Global Political Risk
The New Convergence Between Geopolitical and Vox Populi Risks, and Why It Matters
2016 has begun, as 2015 ended, amid a significant worsening of the global political climate and along with that, considerable volatility in financial markets. Investors and businesses are increasingly aware of the need to understand the drivers and the implications of a greater level of event risk exacerbated by shifting social patterns.
Tina Fordham, Citi’s Global Chief Political Analyst, has already warned that the latest events may mark a turning point in the political landscape as rising geopolitical tensions and shifting socio-political trends converge in an increasingly interconnected world. In this publication, Tina and co-author Jan Techau, Director of European think tank Carnegie Europe, explain how weakened global elites and fast evolving social trends have created an increasingly unstable political environment that threatens to bring unprecedented commercial challenges on a global scale.
There is an increasing likelihood that new transmission mechanisms are evolving that could lead to political risk having an impact on economic forecasting models, changing the way that companies do business and driving a secular, or even structural, increase in risk premia in financial markets.
Until now, financial markets have taken a relatively sanguine view of political events, treating them as regionalized and idiosyncratic. However political risk can quickly and meaningfully alter return expectations across asset markets where transmission mechanisms are established in economic channels.
Political events and social trends are becoming increasingly interconnected; links can easily be made between tensions in the Middle East, terrorist attacks around the world and the migration crisis, between migration and European politics, and between tensions in Europe and politics in the U.K. With shifting political sands in the U.S. creating a vacuum in global governance, there is an increasing risk that a negative feedback loop is forming as previously comfortable sectors of society feel increasingly vulnerable and less financially secure.

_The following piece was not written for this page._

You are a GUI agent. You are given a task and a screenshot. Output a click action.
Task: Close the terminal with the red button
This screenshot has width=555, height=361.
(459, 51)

Hitherto, geopolitical events have largely been addressed through diplomatic channels but, as Tina and Jan point out, diplomacy is ineffective against a rising sentiment of injustice and inequality among increasingly diverse social groupings. The result is an increased incidence, on one side, of non-diplomatic measures such as sanctions, protectionism, aggressive regulation, border disputes and armed conflict, and on the other of anti-establishment sentiment, protests, violent demonstration and terrorist activity. All of these can deliver a direct economic cost that could be changing the business and investment landscape.
There are several channels through which political events could become a driver of financial markets: Sharply higher or lower commodity prices are surely one. Sanctions are another as they will normally have an impact on the economic prospects of an affected country. There may be an offset to this; when exports from a sanctioned country fall, there is likely to be a substitution effect in another producing economy. Overall, however, a combination of more sanctions and increased protectionism is likely to result in lower levels of trade and this, with reduced comparative advantages in production, is likely to weigh on global growth and commerce.
One of the main factors insulating markets from geopolitical risk has been abundant liquidity provision by central banks. As the Fed begins to raise rates, that support will begin to wane. For most of 2015 markets were transfixed by two main drivers; Fed policy and China’s economic outlook. 2016 and beyond may prove to be the era in which politics rather than economics comes to the fore. To address this, we have brought together leading experts on geopolitical and socio-economic risks (Tina Fordham and Jan Techau) energy (Ed Morse) and economics (Ebrahim Rahbari) who believe he contours of a new post-Cold War, post-Lehman paradigm are emerging.
If they are right, or even partly right, and these changes are structural, we may be entering a new paradigm, where policy-makers, including Central Banks, have less power to mitigate risks. This suggests a whole host of previously assured assumptions could be in the process of becoming obsolete.